> _PROBLEM REQUIREMENTS_
For each record below, give an exact transcription.
#### INFORMATION PROVIDED
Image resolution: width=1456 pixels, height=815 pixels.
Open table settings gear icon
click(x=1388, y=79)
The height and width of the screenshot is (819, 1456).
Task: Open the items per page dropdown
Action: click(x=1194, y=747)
########
> _SOLUTION TO THE EXERCISE_
Image resolution: width=1456 pixels, height=815 pixels.
Open table settings gear icon
click(x=1388, y=79)
The height and width of the screenshot is (819, 1456).
Task: Open the items per page dropdown
Action: click(x=1194, y=747)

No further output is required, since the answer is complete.